I wanted to share things I learned as a designer throughout the years, and highlight some of the nuances and great anonymous work but others, but do it in a hopefully interesting way.

Also, I just… love this kind of stuff? I don’t know. My hope is that you’ll fall in love with this, too.

*a big screen very, very recommended*

https://aresluna.org/show-your-hands-honor

Show your hands honor for the strange power they bring you

On designing finger-friendly interactions

@mwichary Great work on the UI showing the state of the machine, reminds me of VST UIs in audio software!
@davepagurek Thanks! That’s great to know. I wanted to bring a bit of the “UI as machinery” feel to it all, plus I miss very old computers that were so slow and simple that you could see what they’re doing from just looking at their console.

@mwichary

Makes me wonder about buffer size.

Playing ADVENTURE (Collosal Cave) days on a video terminal on a DEC PCP whatever (7? 11?), it was a simple and common habit to navigate through the game preloading the moves (waiting for it to load) up until XYZZY or PLOUGH or PLOVER, to receive a text dump of the narrative so far, and when it had loaded, placing us facing, or past, a dwarf with an ax, or in a maze of twisty passages all alike (different) before the system could even respond.

@mwichary Super impressive work, learned a ton of things
thanks !
@mwichary minor terminology quibble — F3 on recent Apple keyboards is typically Exposé, though your animation is showing Show Desktop. neither being Dashboard.
@mwichary A masterclass on UI design, from the keyboard up. Excellent work. The many hands-on (ha!) examples are great.

@mwichary
FYI, I'm on a large screen (10 inch tablet with keyboard and Firefox in desktop mode), and it still only pops up a message that I should use a computer or large tablet.
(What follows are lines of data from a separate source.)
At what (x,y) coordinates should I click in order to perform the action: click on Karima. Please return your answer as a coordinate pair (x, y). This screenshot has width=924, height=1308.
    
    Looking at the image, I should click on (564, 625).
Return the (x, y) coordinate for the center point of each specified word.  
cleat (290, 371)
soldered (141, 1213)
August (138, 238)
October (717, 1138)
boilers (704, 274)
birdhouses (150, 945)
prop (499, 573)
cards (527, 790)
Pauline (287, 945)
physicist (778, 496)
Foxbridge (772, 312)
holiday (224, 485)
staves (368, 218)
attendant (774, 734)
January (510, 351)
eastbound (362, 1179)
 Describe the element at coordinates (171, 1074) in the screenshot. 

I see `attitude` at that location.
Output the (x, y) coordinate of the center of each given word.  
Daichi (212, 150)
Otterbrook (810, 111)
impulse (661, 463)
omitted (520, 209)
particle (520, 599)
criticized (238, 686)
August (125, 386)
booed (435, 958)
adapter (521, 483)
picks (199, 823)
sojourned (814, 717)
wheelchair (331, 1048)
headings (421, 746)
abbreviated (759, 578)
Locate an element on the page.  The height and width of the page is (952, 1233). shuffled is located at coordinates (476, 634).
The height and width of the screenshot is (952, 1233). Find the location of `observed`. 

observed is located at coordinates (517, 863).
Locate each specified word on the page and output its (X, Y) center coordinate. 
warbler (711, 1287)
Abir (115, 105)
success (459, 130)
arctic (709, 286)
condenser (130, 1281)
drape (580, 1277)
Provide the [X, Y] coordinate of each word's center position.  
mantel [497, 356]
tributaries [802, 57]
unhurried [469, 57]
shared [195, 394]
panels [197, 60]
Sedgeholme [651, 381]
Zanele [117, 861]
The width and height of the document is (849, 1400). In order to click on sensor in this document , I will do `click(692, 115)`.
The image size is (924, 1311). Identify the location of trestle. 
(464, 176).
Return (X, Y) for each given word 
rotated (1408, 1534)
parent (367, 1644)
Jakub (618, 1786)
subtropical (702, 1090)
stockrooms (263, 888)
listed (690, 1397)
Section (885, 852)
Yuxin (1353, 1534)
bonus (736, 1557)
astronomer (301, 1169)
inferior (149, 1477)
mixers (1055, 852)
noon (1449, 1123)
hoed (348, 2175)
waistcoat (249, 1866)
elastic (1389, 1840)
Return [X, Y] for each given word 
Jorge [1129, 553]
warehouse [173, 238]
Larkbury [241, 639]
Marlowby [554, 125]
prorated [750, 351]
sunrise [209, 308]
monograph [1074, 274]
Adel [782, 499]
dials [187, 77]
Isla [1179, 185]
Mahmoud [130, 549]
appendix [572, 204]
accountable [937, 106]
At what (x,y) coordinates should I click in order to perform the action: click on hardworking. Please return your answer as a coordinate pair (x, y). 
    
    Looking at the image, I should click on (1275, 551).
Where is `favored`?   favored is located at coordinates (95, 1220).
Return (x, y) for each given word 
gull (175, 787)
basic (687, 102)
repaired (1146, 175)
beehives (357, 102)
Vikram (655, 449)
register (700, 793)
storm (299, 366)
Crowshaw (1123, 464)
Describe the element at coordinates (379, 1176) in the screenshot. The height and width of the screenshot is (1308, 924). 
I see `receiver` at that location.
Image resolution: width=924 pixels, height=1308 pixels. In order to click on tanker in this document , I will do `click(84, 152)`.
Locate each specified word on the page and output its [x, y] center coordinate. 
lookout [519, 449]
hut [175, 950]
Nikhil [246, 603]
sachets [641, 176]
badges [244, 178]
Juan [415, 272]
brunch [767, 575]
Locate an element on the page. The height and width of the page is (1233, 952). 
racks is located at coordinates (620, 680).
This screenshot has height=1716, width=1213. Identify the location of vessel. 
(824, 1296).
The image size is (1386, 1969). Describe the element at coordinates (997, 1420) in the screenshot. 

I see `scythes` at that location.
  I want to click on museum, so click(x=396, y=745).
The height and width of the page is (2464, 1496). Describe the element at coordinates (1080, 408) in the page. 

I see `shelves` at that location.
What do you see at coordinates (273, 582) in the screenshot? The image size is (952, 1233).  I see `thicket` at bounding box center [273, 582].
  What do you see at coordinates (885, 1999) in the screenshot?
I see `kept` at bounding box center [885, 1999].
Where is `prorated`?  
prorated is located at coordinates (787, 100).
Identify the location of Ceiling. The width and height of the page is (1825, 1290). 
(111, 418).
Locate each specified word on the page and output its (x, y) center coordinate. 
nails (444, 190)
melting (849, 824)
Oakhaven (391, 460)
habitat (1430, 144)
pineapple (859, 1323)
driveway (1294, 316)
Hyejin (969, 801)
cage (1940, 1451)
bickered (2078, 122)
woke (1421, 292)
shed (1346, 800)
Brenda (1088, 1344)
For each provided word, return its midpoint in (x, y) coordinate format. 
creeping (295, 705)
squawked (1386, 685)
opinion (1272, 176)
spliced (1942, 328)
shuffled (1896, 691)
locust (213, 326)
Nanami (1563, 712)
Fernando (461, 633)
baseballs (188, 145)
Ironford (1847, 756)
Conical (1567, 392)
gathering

Perhaps add a toggle to force enabling the playgrounds, for cases like this?

@jannem You can force with https://aresluna.org/show-your-hands-honor/?force-interactive-playgrounds, but the warning is set up to trigger if the resolution is too small, so it might not work very well if you override it.
@mwichary
I've got 11 inch at 2560x1600 - is that too small? If it is, my laptop won't be able to run it either...
@jannem No, the minimum is only 1024px. I assume yours would be 1280px in retina px, so I wonder why it’s showing the warning. Can you override and send me a screenshot? Also, would you mind telling me more about your tablet and your Firefox version? 🙏

@mwichary
Samsung S11, up to date Android Firefox.

Now i suspect there is some weirdness with using Firefox specifically . When I override and get to the first playground it shows it briefly, then reloads the entire page without the override.

Don't sweat it - Android tablet with Firefox is a rare corner case. I'll look at it on my laptop some other day.

@jannem Yeah, that’s not right. Thanks! Let me know if it feels ok on a laptop.

@mwichary Beautiful, thanks for taking the time to write and craft that.

Muscle memory is so underrated but it's something that takes time to learn and develop. I've used #emacs for decades but still don't have all of the key-chords memorised.

I do sometimes mistakenly use the #magit key-chords in the terminal though and clobber my commit messages (`C-c C-c`commits in Magit but erases the command line message I've typed!).

I also abhor touch-screen UI for typing it sooooo slow.

@mwichary if I try to remember consciously how to play something I wrote on the guitar, I often can’t. I have to grab the instrument and finger memory takes over and remembers everything. It constantly amazes me and feels like an out of body experience.

As for computers, since forever, I couldn’t stand using PCs being so sensitive to all the accumulated smarts of the Mac UI. Don’t know if it’s gotten any better. And touch UIs without proper scrolling physics feel plain broken…

@mwichary the essay reminded me of the chords used to move and select and cut, copy and paste using the keyboard. Many years ago I switched to Emacs and used the weird key combos and now it pains me to go back to that other mode that has won everywhere else: shift arrows, control arrows, shift control arrows, ctrl x c v w q f – these used to be in my motor memories and now it’s all about ctrl or meta a b f e k d w q s oh dear lord above help when I try to reformat the paragraph and quit the editor instead, or save instead of search, and on and on. Switching between two such schools of motor patterns seems to be impossible to me.